Ho Hum. I feel so guilty and weak for not being able to help and so, so helpless when she sobs brokenly for my Dad.

Plus side. I'm going for a mega piss up to Southend on Friday with the N.M.M.C.A.S.C. (plus two) meeting at 11, start drinking by half 11. Chips on the beach, penny arcades. Lots and lots more drinking. Perhaps a trip to the sealife centre and more drinking. Then the football at 7.45, and then more drinking before getting the last train to london at half 12. Cant wait.

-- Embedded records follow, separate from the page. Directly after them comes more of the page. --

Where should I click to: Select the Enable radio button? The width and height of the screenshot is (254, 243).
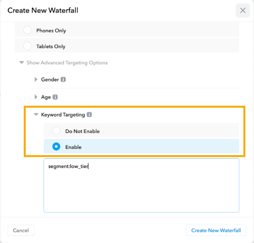pyautogui.click(x=56, y=147)
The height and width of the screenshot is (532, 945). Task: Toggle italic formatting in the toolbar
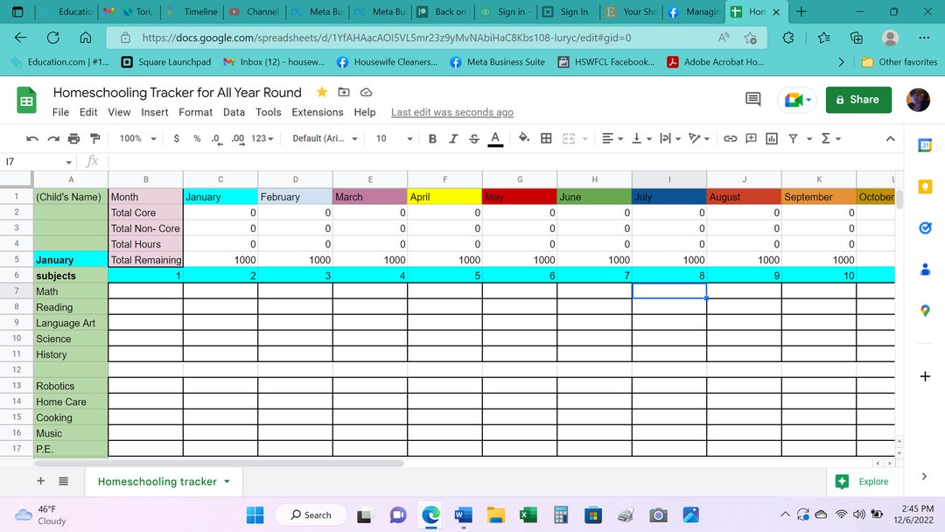pyautogui.click(x=453, y=138)
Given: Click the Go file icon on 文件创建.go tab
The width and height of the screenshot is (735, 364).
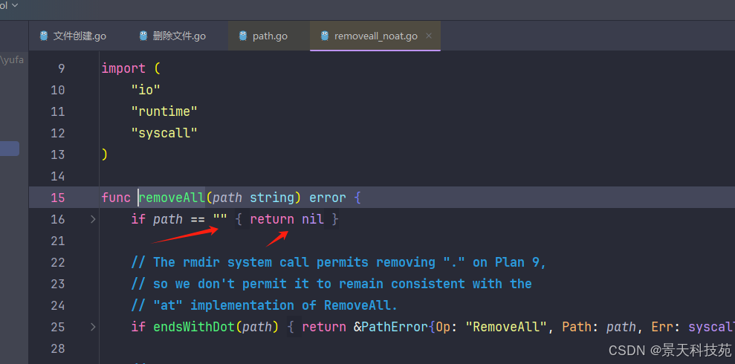Looking at the screenshot, I should (44, 36).
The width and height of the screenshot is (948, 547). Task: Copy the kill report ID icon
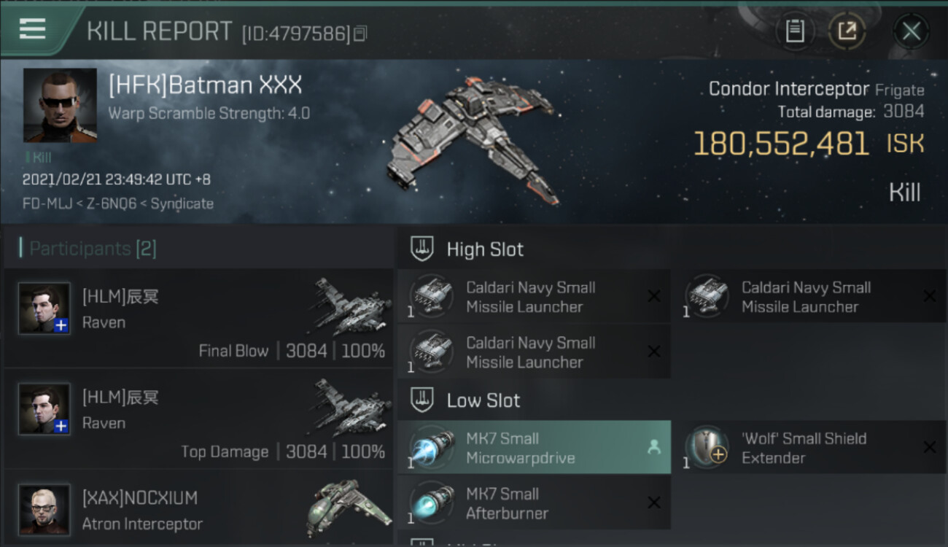(360, 34)
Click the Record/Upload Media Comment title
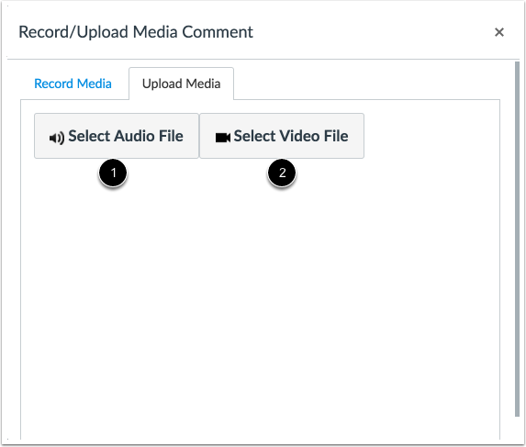The image size is (526, 447). [136, 32]
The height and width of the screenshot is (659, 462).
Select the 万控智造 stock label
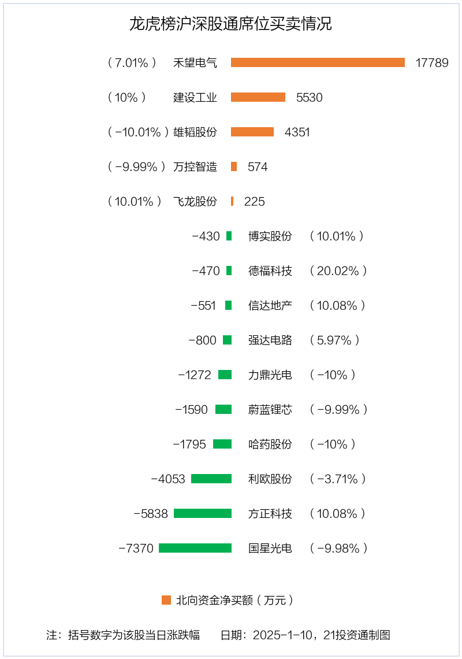(x=195, y=167)
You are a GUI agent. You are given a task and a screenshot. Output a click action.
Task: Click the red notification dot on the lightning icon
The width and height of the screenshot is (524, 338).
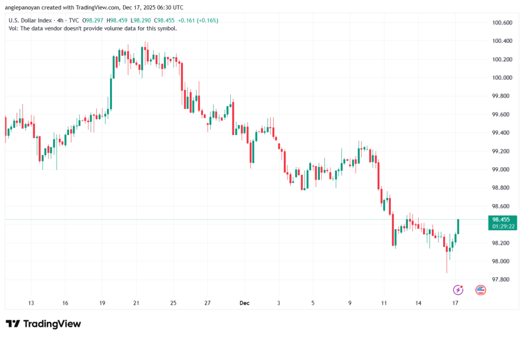coord(462,287)
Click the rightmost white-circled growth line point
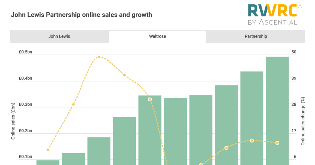 [277, 143]
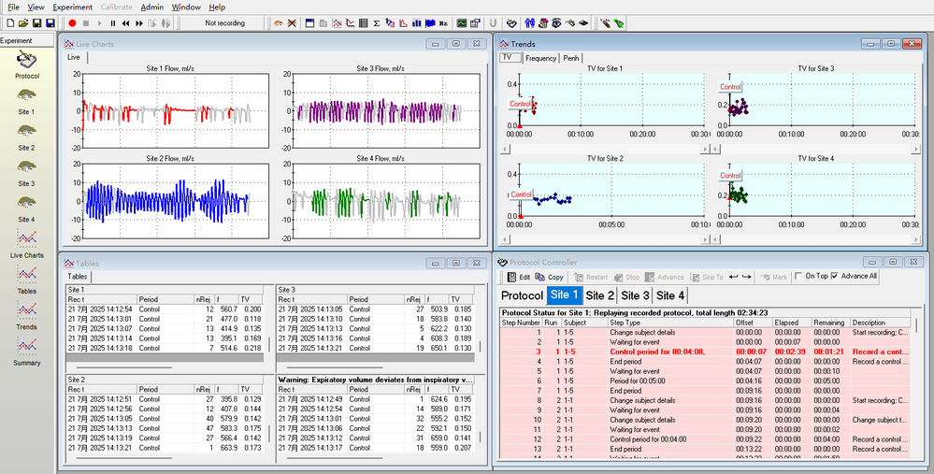Image resolution: width=934 pixels, height=474 pixels.
Task: Enable the On Top checkbox
Action: click(x=797, y=277)
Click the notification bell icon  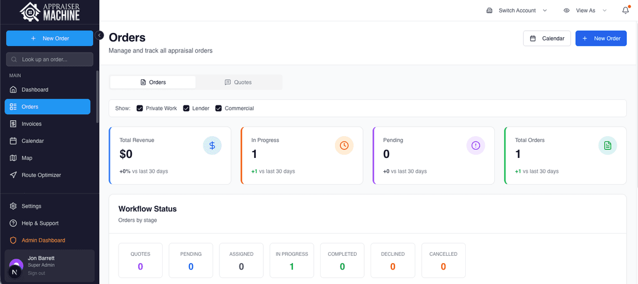pyautogui.click(x=625, y=11)
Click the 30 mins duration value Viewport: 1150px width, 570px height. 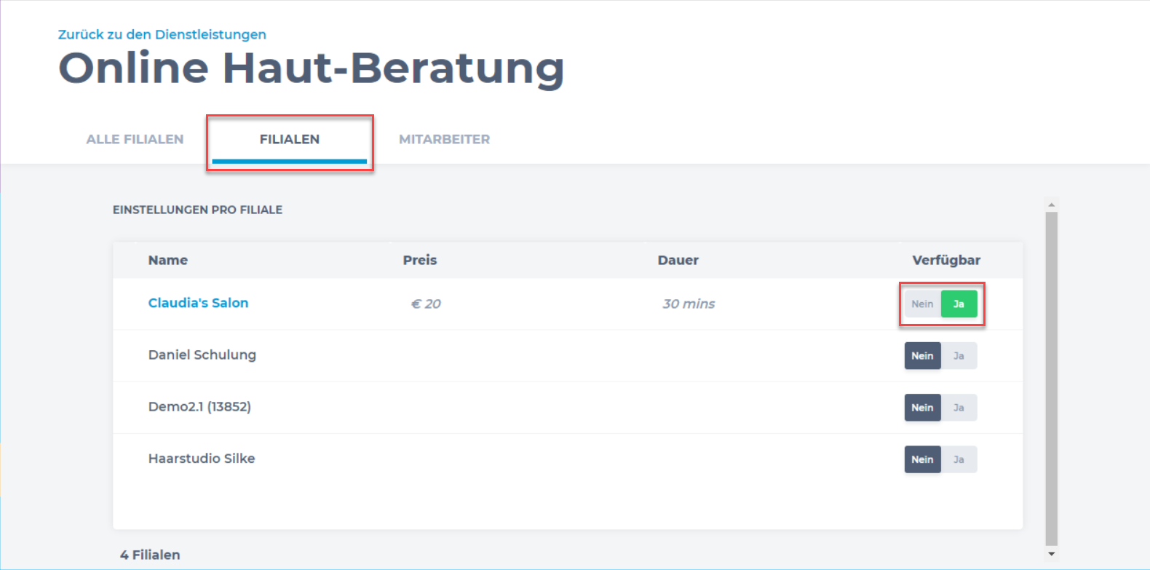pyautogui.click(x=688, y=304)
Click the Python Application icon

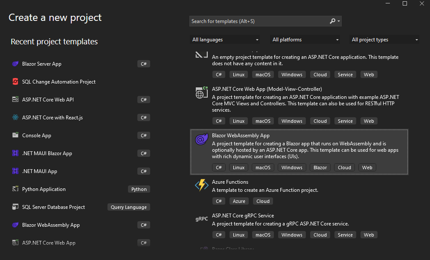15,189
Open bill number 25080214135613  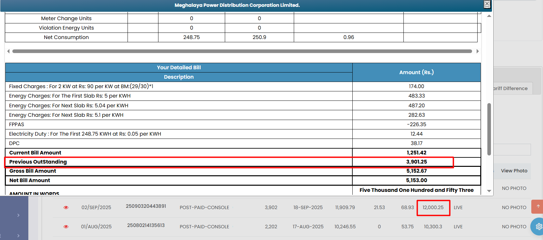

Tuesday, February 09, 2010

India.
Its everything, beautiful, ugly, polluted and clean, poverty-stricken and rich. As much as you hear about the dirt and poverty, its not till you get there and smell it. See the slums and people begging. The lucky people living in tents. The others sleeping where they can.
I was exhausted by it all, by the end. The constant layer of plastic and card debris lying about. The people asking for money. They assume that cos you're white, you're rich and yes, compared to them I am, but its all relative. I have 200 hundred pounds to last me till payday at the end of the month.
You start off pitying them, but by the end of it, I was so worn out by the relentless begging I just didn't care if they had stumps for arms or kiddies in their arms.
Its not even the poor people either, I was conned for "donations" several times in temples and the buggers know they have you there as you dont wish to offend!
It was tiring being a female travelling alone, as they want to take photos of you, with or without them. I'm sure I'm in several Indian mens personal Wank-Banks now. When I saw them coming down the beach I went and sat in the hut until they'd gone.
Its tiring having stop 'n' drop toilets, or even just a tile in the ground to aim for. I complained to Welshy, that it was ok for him, I had to worry about splashback or even trickle down my legs. The places that had real loos often didnt flush or leaked, the showers ranged from cold to tepid and dripped slowly out of the showerhead.
I dont know how I survived, or how anyone survives on the road, its ok to overtake on a blind corner, or drive on the wrong side of the road if you like. And its more than ok to overtake a car thats trying to overtake a lorry on a mountainside.
Families balance toddlers onto handlebars of bikes and people cling onto the sides and roofs of buses.
It was frustrating seeing starving, mangy dogs, dead puppies and knowing that if only they did a castration programme, it'd help reduce the population naturally and release the constant pressure on the bitches, but finding out that any kind of sterilisation like that is considered unholy.

But let me tell you about the good side, the beach in Gokarna, Om Beach, remote and unspoiled by pollution, the huge crashing waves that were endless fun to bodysurf along or try to remain upright in. How I rode a camel into the desert and camped overnight listening to traditional Indian tales by a fire. How the Taj Mahal is actually prettier than you imagine or have seen. How the birds come in amazing shades of vivid blues and greens. How all the trucks and rickshaws are gaily decorated in tinsel and paint, that would look tacky anywhere else. How we hunted tigers in early mornings and watched late night Bollywood films in the cinema and laughed and were moved to tears despite not understanding what was spoken. Let me tell you about riding an elephant and feeding rats at a holy temple and playing with monkeys (I fell over and down the stairs there. Apparently you really do slip on banana skins).
Let me tell you about riding the spirited and responsive Marwei horses and their amazing curvy ears over rocks and along mountain paths.
Let me tell you about delicious apple Lassi drinks and Gulab Jamin desserts and the kind people that helped reunite me and Welshy after we got seperated at Mombai airport (although the bastard did con about a thousand rupees out of me in the process).

There was so much to reccommend about the place and so much to hate, it was a complete land of contrasts, I loved it but was glad to come home to civilisation. I had an amazing time though, despite all the downsides.